Machine Learning projects I have done throughout learning.
A convolutional neural network trained on my local machine that identifies a pet as either a cat or a dog.
To run the IPython Notebook, please pip install
packages: torch, matplotlib, numpy, tqdm, PIL. Alternatively, run pip install -r requirements.txt
.
- Convolutional layers: 6 layers, each mapping previous inputs to 16, 32, 64, 128, 256, 32 features. Each convolutional layer is followed by a batch normalisation layer and a ReLU layer. Dropout layers (p=0.25) and max pooling layers are inserted in an attempt to prevent overfitting.
- Fully Connected layers: 2 layers, mapping the previous features into 2 categories. Log sigmoid function is used to output a probability of each category (Cat or Dog).
- 16000 cats and 16000 dogs images, collected from Kaggle (https://www.kaggle.com/chetankv/dogs-cats-images). Can also be downloaded from my OneDrive shared file: https://liveuclac-my.sharepoint.com/:u:/g/personal/zcqssli_ucl_ac_uk/EeDt9KuvkFdMuGlaZdKHbrsB-S48sMgVElgiCqYjlYG28g?e=h0Oof7 (expires June 2021).
- Random transformation, resized crop is performed prior to feeding into the dataloader. Images are shuffled and converted into torch tensor.
My laptop does have a dGPU with CUDA support but is however entry-level. Exact specification is GeForce MX150 with 2GB VRAM.
- Batch size is set to 4 (I have tried 8 but there is not enough CUDA memory)
- Loss function is set to Cross Entropy Loss.
- Optimiser is set to Adam.
- Learning rate is set to 0.00001.
- Training epoch is set to 12.
Training 8000 batches for 12 epoches took approximately 16 hours on my laptop. (Time to invest I guess!)

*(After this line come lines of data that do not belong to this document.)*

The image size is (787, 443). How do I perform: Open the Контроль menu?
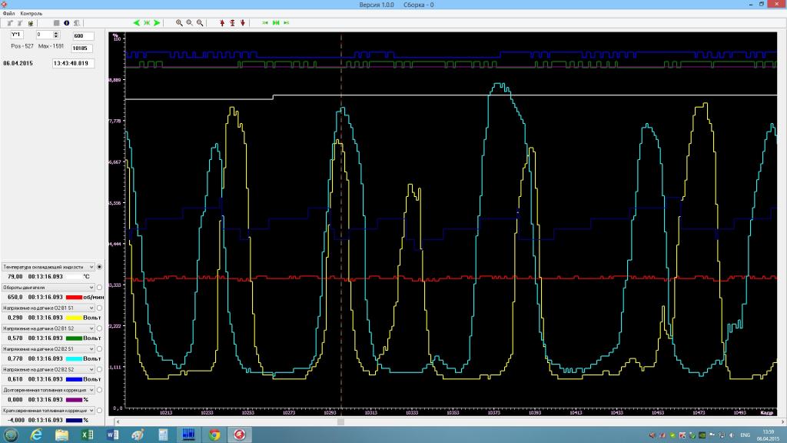(32, 14)
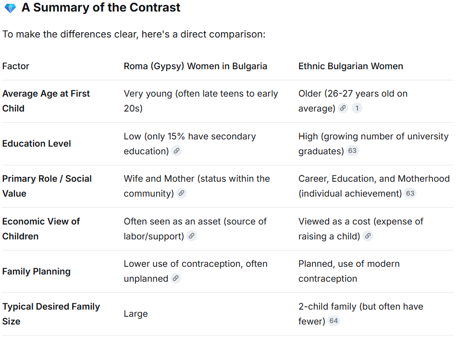Open link icon after 'source of labor/support)'

191,236
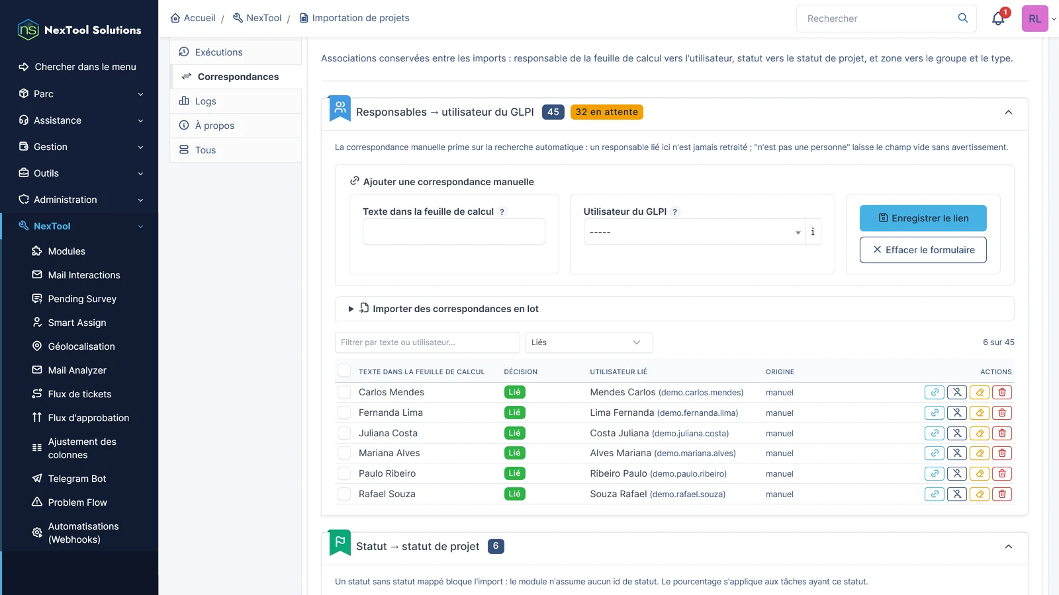Check the Carlos Mendes row checkbox
1059x595 pixels.
click(344, 392)
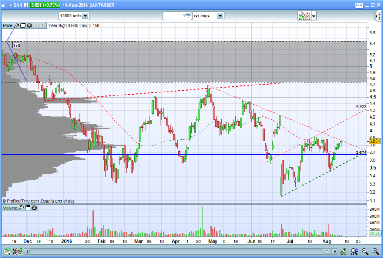Close the Price panel
This screenshot has width=383, height=258.
tap(29, 25)
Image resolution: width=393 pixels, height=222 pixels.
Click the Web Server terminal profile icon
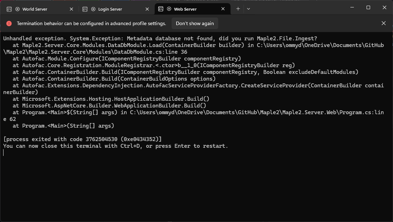161,9
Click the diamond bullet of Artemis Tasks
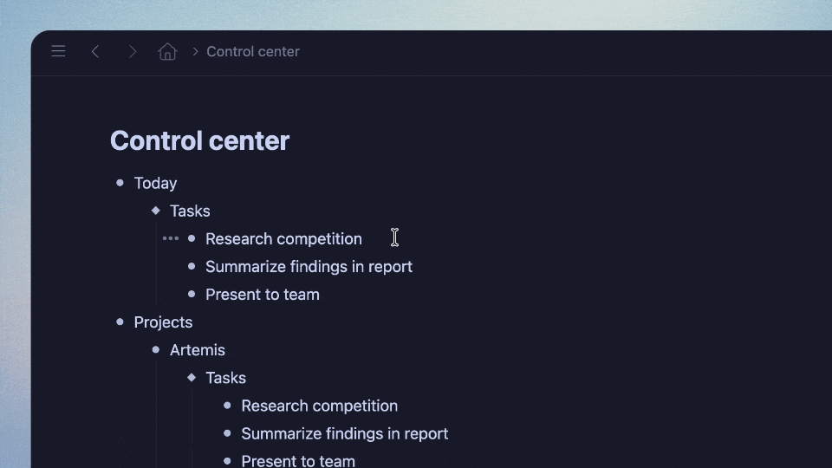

When plotted epoch loss, it can be seen to decrease smoothly from 5200 to 4000.
The trained model is saved as a .pth
file (21MB) which can be loaded.
When tested on a test set of 500 cats and 500 dogs images, the testing accuracy reached 75. This is certainly not the best but it can be seen that the model is working!
Here is an example of the model predicting on an unseen image (not from training or test sets). (Sihao, May 2020)

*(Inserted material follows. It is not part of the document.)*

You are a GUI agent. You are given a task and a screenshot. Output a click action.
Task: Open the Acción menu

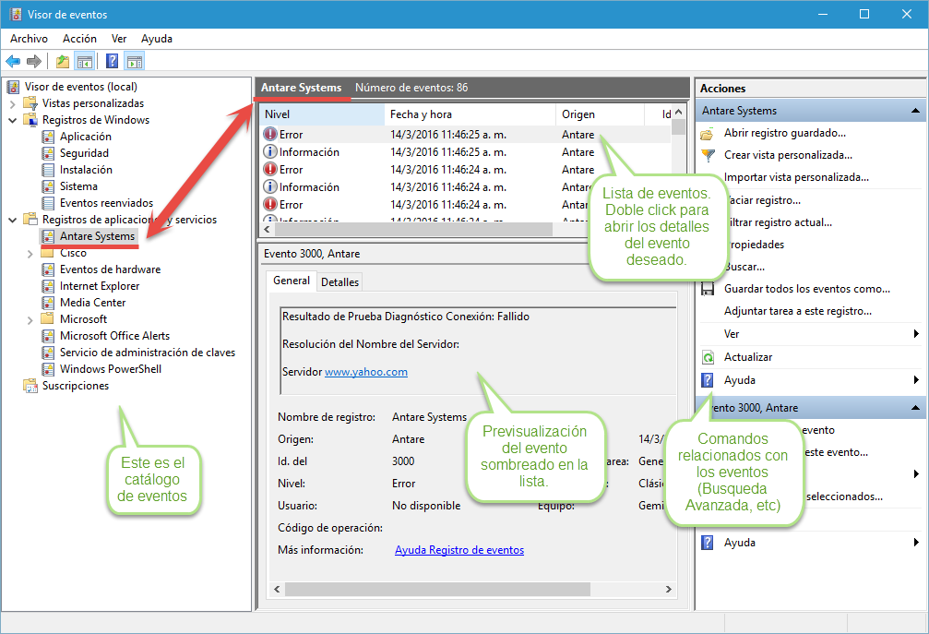[79, 39]
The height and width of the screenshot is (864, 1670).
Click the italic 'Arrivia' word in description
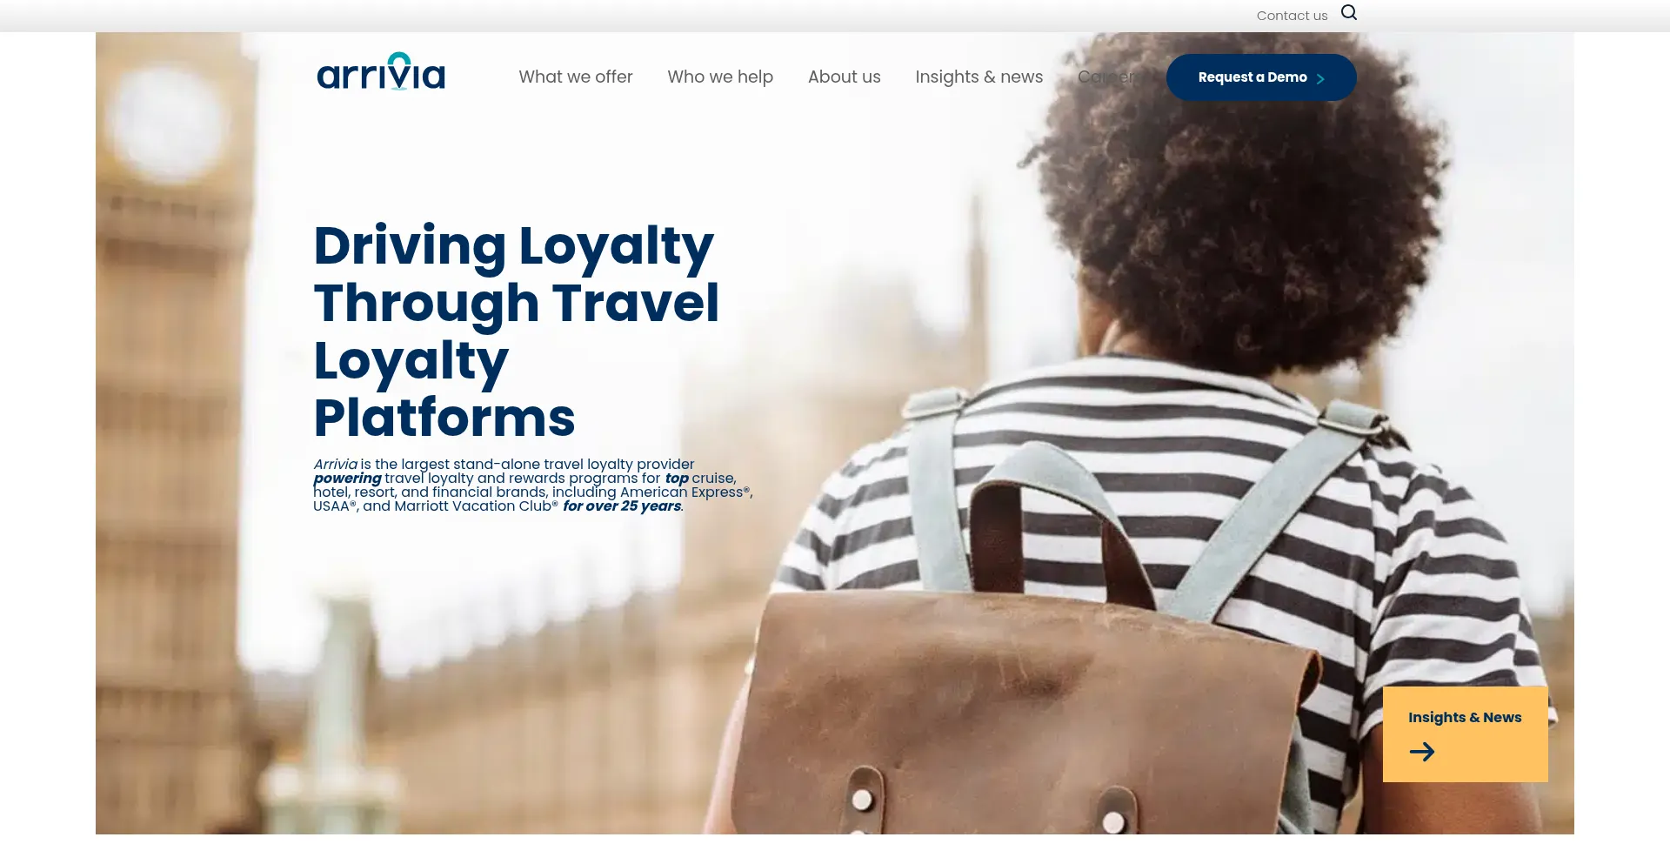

This is a Seq2Seq neural machine translation model trained on the Multi30k dataset. I was heavily inspired by https://pytorch.org/tutorials/beginner/torchtext_translation_tutorial.html and the AI Core tutorial https://www.youtube.com/watch?v=UnVYPOGiK3E.
- To run the IPython Notebook, please
pip install
packages: torch, torchtext, matplotlib, numpy, tqdm, spacy, sacrebleu. Alternatively, runpip install -r requirements.txt
. - Must ensure spacy for both English and german are installed: run
$ python -m spacy download de_core_news_md
and$ python -m spacy download en_core_web_sm
in terminal (Linux) or command prompt (Windows) or follow instructions on spacy website.
The model consists of two recurrent neural netwroks: a German Encoder and an English Decoder with Attention applied. Both RNNs are LSTMs.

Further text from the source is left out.